• WHAT THIS TASK INVOLVES:
Could you give the records below again exactly as they stand?

[[ DATASET EXTRACT open ]]

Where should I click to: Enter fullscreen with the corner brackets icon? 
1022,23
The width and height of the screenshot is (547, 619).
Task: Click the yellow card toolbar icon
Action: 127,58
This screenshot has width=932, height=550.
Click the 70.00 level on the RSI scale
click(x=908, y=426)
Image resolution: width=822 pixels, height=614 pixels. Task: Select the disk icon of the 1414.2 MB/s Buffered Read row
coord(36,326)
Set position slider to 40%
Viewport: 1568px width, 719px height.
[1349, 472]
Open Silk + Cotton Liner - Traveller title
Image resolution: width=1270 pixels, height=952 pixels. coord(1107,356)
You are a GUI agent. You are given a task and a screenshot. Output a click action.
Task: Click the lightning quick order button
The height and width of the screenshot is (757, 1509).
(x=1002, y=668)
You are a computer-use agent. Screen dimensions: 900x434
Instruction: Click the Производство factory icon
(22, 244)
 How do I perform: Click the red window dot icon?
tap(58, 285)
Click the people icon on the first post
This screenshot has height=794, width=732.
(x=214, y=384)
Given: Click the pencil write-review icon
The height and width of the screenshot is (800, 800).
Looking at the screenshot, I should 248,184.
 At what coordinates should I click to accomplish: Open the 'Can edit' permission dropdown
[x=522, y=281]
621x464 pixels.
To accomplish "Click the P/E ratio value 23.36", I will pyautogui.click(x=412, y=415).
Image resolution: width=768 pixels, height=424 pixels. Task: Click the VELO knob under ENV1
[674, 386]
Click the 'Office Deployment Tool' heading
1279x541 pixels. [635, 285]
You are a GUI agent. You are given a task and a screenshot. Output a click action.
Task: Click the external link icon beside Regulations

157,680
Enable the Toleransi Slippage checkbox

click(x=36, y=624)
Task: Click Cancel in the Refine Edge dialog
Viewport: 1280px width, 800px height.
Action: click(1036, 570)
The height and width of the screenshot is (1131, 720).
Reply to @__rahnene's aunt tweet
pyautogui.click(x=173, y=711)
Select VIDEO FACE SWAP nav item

[[ DATASET EXTRACT closed ]]

• ANSWER:
Where should I click to: Enter fullscreen with the corner brackets icon? 
1022,23
The width and height of the screenshot is (547, 619).
Task: Click the yellow card toolbar icon
Action: 127,58
This screenshot has width=932, height=550.
Click the 70.00 level on the RSI scale
click(x=908, y=426)
Image resolution: width=822 pixels, height=614 pixels. Task: Select the disk icon of the 1414.2 MB/s Buffered Read row
coord(36,326)
Set position slider to 40%
Viewport: 1568px width, 719px height.
[1349, 472]
Open Silk + Cotton Liner - Traveller title
Image resolution: width=1270 pixels, height=952 pixels. coord(1107,356)
You are a GUI agent. You are given a task and a screenshot. Output a click action.
Task: Click the lightning quick order button
The height and width of the screenshot is (757, 1509).
(x=1002, y=668)
You are a computer-use agent. Screen dimensions: 900x434
Instruction: Click the Производство factory icon
(22, 244)
 How do I perform: Click the red window dot icon?
tap(58, 285)
Click the people icon on the first post
This screenshot has height=794, width=732.
(x=214, y=384)
Given: Click the pencil write-review icon
The height and width of the screenshot is (800, 800).
Looking at the screenshot, I should 248,184.
 At what coordinates should I click to accomplish: Open the 'Can edit' permission dropdown
[x=522, y=281]
621x464 pixels.
To accomplish "Click the P/E ratio value 23.36", I will pyautogui.click(x=412, y=415).
Image resolution: width=768 pixels, height=424 pixels. Task: Click the VELO knob under ENV1
[674, 386]
Click the 'Office Deployment Tool' heading
1279x541 pixels. [635, 285]
You are a GUI agent. You are given a task and a screenshot. Output a click action.
Task: Click the external link icon beside Regulations

157,680
Enable the Toleransi Slippage checkbox

click(x=36, y=624)
Task: Click Cancel in the Refine Edge dialog
Viewport: 1280px width, 800px height.
Action: click(1036, 570)
The height and width of the screenshot is (1131, 720).
Reply to @__rahnene's aunt tweet
pyautogui.click(x=173, y=711)
Select VIDEO FACE SWAP nav item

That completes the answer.